Scott Fenny is a poor boy made good: football hero, married to an SMU cheerleader. partner in the most prestigious law firm in Dallas, making nearly $1-million a year. His car is a Ferrari and his home is a mansion.

When an insincere speech about legal idealism lands him a pro bono case, his client turns out to be Shawanda Jones, prostitute, junkie and mother of eight-year-old Pajamae. Shawanda is accused of murdering the son of a Dallas millionaire who happens to be a U.S. Senator. The whole of Dallas society, including Fenny's wife, wants to see Shawanda convicted.

But Fenny isn't convinced of her guilt. He decides to mount a real defence. He takes Pajamae in, outraging his wife and partners. Suddenly, his comfortable world is exposed as a racist, egocentric, shallow little pool. But does he really want to jeopardize everything for a "junkie whore"?

I am not a fan of Vince Flynn's Mitchell Rapp series for the same reason I wasn't a fan of Tom Clancy's novels. There are plenty of good plots in their thrillers, but the central characters always seem like cartoons and there's far too much emphasis on technology for me. So I was surprised to find myself reading Consent To Kill with a different opinion.

Enter an ex-Stasi enforcer who promises to execute Rapp for a huge price. But Mitch isn't so easy to kill. He goes on the run, but who can he trust? Even the halls of the CIA may not be safe. As always, Flynn provides a lot of "insider" details about Washington's War on Terror, CIA black ops and other grisly details that seemed like fictional twaddle until we all read about it in The New York Times. In Washington, truth really is becoming stranger than fiction.

This is an auspicious beginning for a series of crime fiction titles from Touchwood Editions of Nanoose Bay, B.C. Seaweed on the Street is a classic lost-child plot of the type favoured by Ross Macdonald. But the voice of Silas Seaweed, West Coast Salish aboriginal policeman, is Evans's own, and it works beautifully.

Silas moved from detective on the homicide squad in Victoria to local tribal policeman. Into his purview comes Jimmy Scow, who spent five years in prison for a murder he didn't commit. Seaweed was still on the Victoria PD squad when Scow was accused of murdering Harry Cunliffe, Jr. in Ribblesdale, the palatial home of Victoria billionaire Calvert Hunt. Now, Scow is back in Victoria, accused of trespassing on Hunt's property.

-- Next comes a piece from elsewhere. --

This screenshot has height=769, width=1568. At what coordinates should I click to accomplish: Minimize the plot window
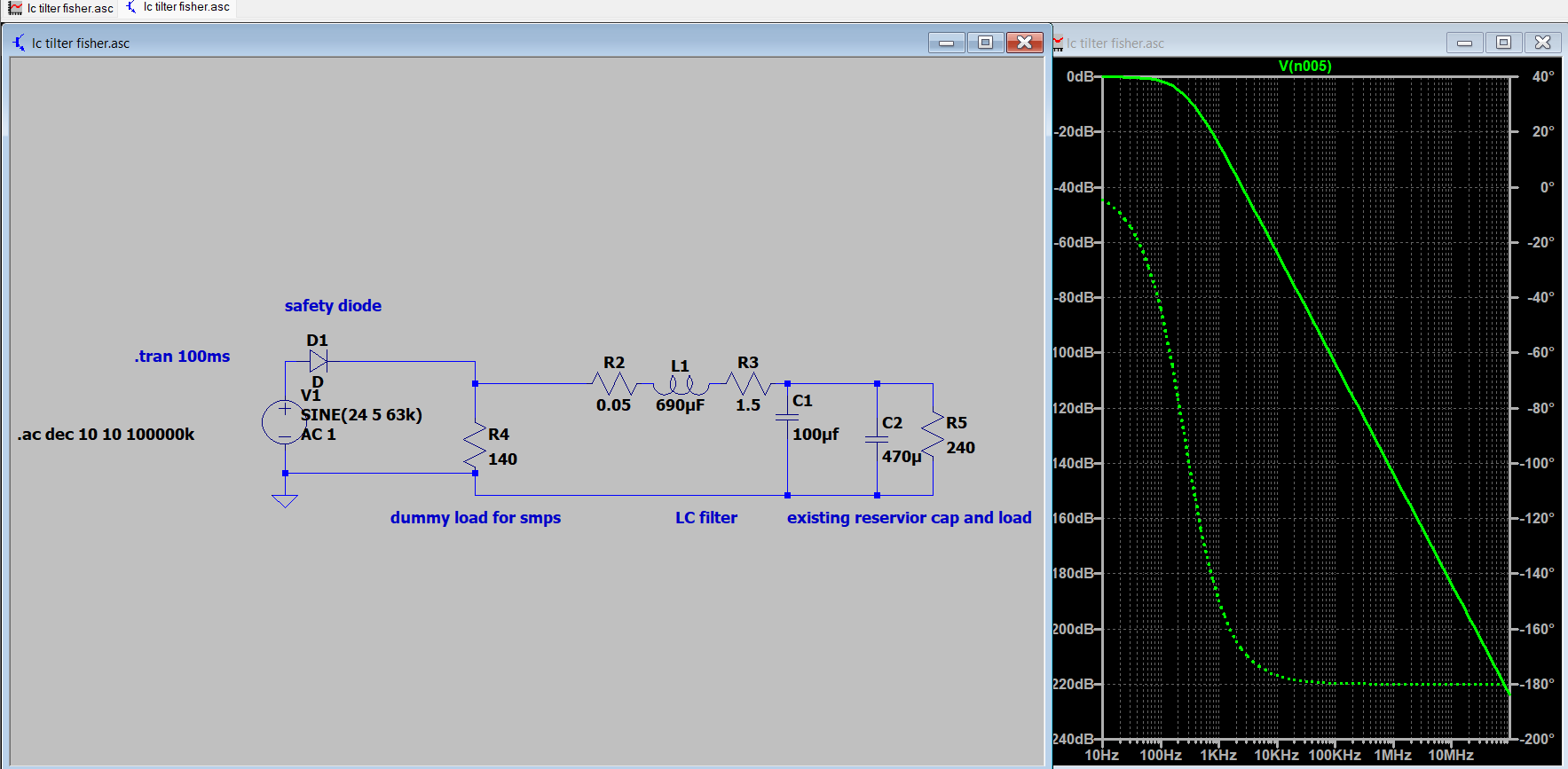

Transitions are not Evans's strong suit, so we don't really understand why Calvert Hunt decides to hire Seaweed to search for his long-missing daughter Marcia. Silas takes the job and it leads him first to Seattle and then to Reno, Nev. Along the way, he's shot and a man is killed. The trail leads back to Canada, to a strange and damaged woman and her child.

Evans makes great use of West Coast aboriginal mythology and religion, informing the complex character of Silas Seaweed. Unfortunately, Evans has also imbued him with the clichés of the modern detective: He's handsome, hunky, sympathetic, sensitive and good with his fists.

The plot also has a few creaks, bright lights of intuition and a convenient coincidence or two, but these don't detract much from reading pleasure. Let's hope Silas Seaweed returns.